Oh well, time to see if MongoDB works with C#.</p.

MiffTheFox

Addendum since my edit time expired: If I'm paying even one dollar for a software library, I expect it to at least have a publicly browsable function reference, but almost definitely want it to have core .NET-level documentation.

configurator

I think i might agree with you guys regarding the pricing but I have never given it any thought at all - I never actually looked at the pricing until today. I feel I should mention they have a couple of hosted solutions with different pricing structures, and really good support, but yeah pricing power core seems kind of expensive whatever the price is.

blakeyrat

@configurator said:

but yeah pricing power core seems kind of expensive whatever the price is.

My problem isn't the AMOUNT of the pricing. My issue is that a "CPU core" is an extremely fuzzy concept to tie the cost of your product to. It might have made sense 10 years ago, when everybody was going to be installing and running it on 4-core servers running Xeons, but in a world where your server is as likely to be a virtualized computer as it is to be a Mac Mini it makes no fucking sense at all. Not only is the Mac Mini core not even remotely close to the Xeon core, but if you're in a cloud environment your core could change FROM DAY TO DAY (or even HOUR TO HOUR) as load changes. And that's ignoring the fact that what Amazon (the largest cloud computing host) calls a "core" has nothing to do with an actual CPU core-- and even worse there's literally NO WAY to tell how many actual CPU cores your instance is running on. (Although I'll give you a hint: even the wimpiest server-grade hardware can run something like 6-8 ECU's-per-core, meaning cloud users get fucked by this pricing.)

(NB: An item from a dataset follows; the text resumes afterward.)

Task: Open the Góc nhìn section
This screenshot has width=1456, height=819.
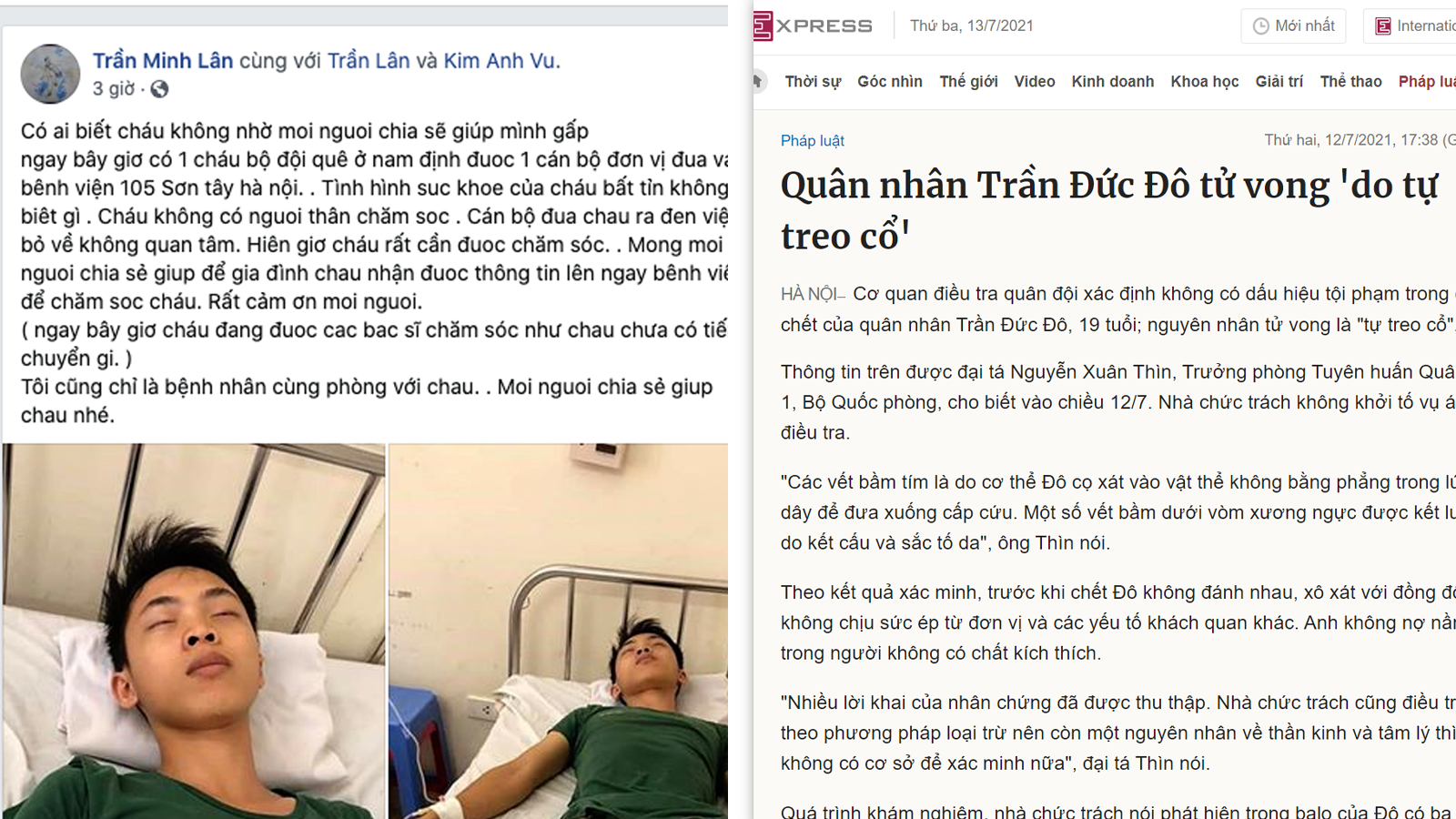Action: (890, 81)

It would be like if your car payment was based, instead of on the value of the car + interest, on how many pennies you carried in your pocket each month. Except they don't inspect your pockets each day, they just based it on how many pennies they find in the jar above your dryer. It makes no goddamned fucking sense.

I haven't put a database on a physical server in probably 6-7 years. Why the fuck are they still priced as if they're going on physical servers? When you worked with this company, were they stuck in some kind of weird time-warp where they were always a full decade behind-the-times?

Cassidy

@blakeyrat said:

but if you're in a cloud environment your core could change FROM DAY TO DAY (or even HOUR TO HOUR) as load changes.

Oracle once tried this with licencing per network connection. People running a webserver were told to take an average of connections over a period of time then licence that.

Thankfully Larry sobered up in time to yank it.

Zemm

@blakeyrat said:

It would be like if your car payment was based, instead of on the value of the car + interest, on how many pennies you carried in your pocket each month.

I like that pricing structure. I haven't even seen a 1c coin for over a decade so it would be free for me!

@blakeyrat said:

I haven't put a database on a physical server in probably 6-7 years.

We are actually investigating moving our database servers back to physical hardware due to subtle problems running on a VM. But then you'll rant about the incompetent admins of the host, the fact it runs on Linux and that it is MySQL.